The Federal lawsuit challenges both the ad ban and the rule against charging for shows as being arbitrary since there is no evidence those actions have any effect on the slowing coronavirus spread.
Last week New York state announced rules that aimed to contain the spread of the coronavirus according to state officials but many venues feel they have been disproportionately singled out in this new ruling. The rules allow only what the state calls “incidental” music to be performed at venues making it impossible to promote performances and therefore making it difficult for venues, bars, and restaurants to intrigue an audience to attend their establishment.
The ten establishments involved in the lawsuit are establishments that serve liquor and host or promote live music or entertainment. These venues come from all across New York state including four in New York City. The others are located throughout upstate New York in Buffalo, Niagara Falls and Clifton Park. The plaintiffs in the case are Turks Group, LLC, operating as The Sultan Room & The Turk’s Inn in Brooklyn, 49 Illinois Restaurant, LLC, operating as Buffalo Iron Works in Buffalo, The New York Independent Venue Association, a trade association, Columbus Ale House, Inc., operating as The Graham, in Brooklyn, Upstate Shows, Inc., operating as Upstate Concert Hall in Clifton Park, Jayarvee, Inc., operating as Birdland Jazz Club in Manhattan, Capitol Enterprises, Inc., operating as The Capitol Theatre in Port Chester, Jukimoo, LLC, operating as Littlefield in Brooklyn, nfinity on Main, Inc., operating as Tralf Music Hall in Buffalo, and Rapid Theater Niagara Falls USA, Inc., operating as The Rapids Theater in Niagara Falls.
The defendant named in the lawsuit is the State Liquor Authority Chairman Vincent Bradley. The State Liquor Authority has been the leading charge in enforcing Governor Andrew Cuomo’s coronavirus orders. They do this by having the ability to suspend liquor licenses and impose fines on establishments not following the rules.
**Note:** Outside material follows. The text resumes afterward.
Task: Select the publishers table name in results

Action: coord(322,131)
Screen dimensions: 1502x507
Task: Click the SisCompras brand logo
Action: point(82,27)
According to syracuse.com, “The lawsuit asks the court to halt the state’s enforcement of the orders. It also seeks payment for the cost of the lawsuit and lawyer’s fees, but does not specify monetary damages.” The state’s coronavirus rules are simple and easy to follow for most of these establishments. People being required to wear a mask, social distance, use hand sanitizer, having employee health checks, and ect would be very doable for establishments who host live music and yet they are being singled out from being able to promote their businesses.
The Federal lawsuit says, “The advertising and ticketing of shows would allow establishments to maintain better control over their limited capacity, allowing them to tell patrons in advance that an evening is sold out and thus avoiding the gathering of crowds trying to gain admission (and the increased risk of transmission that comes along with such gatherings).”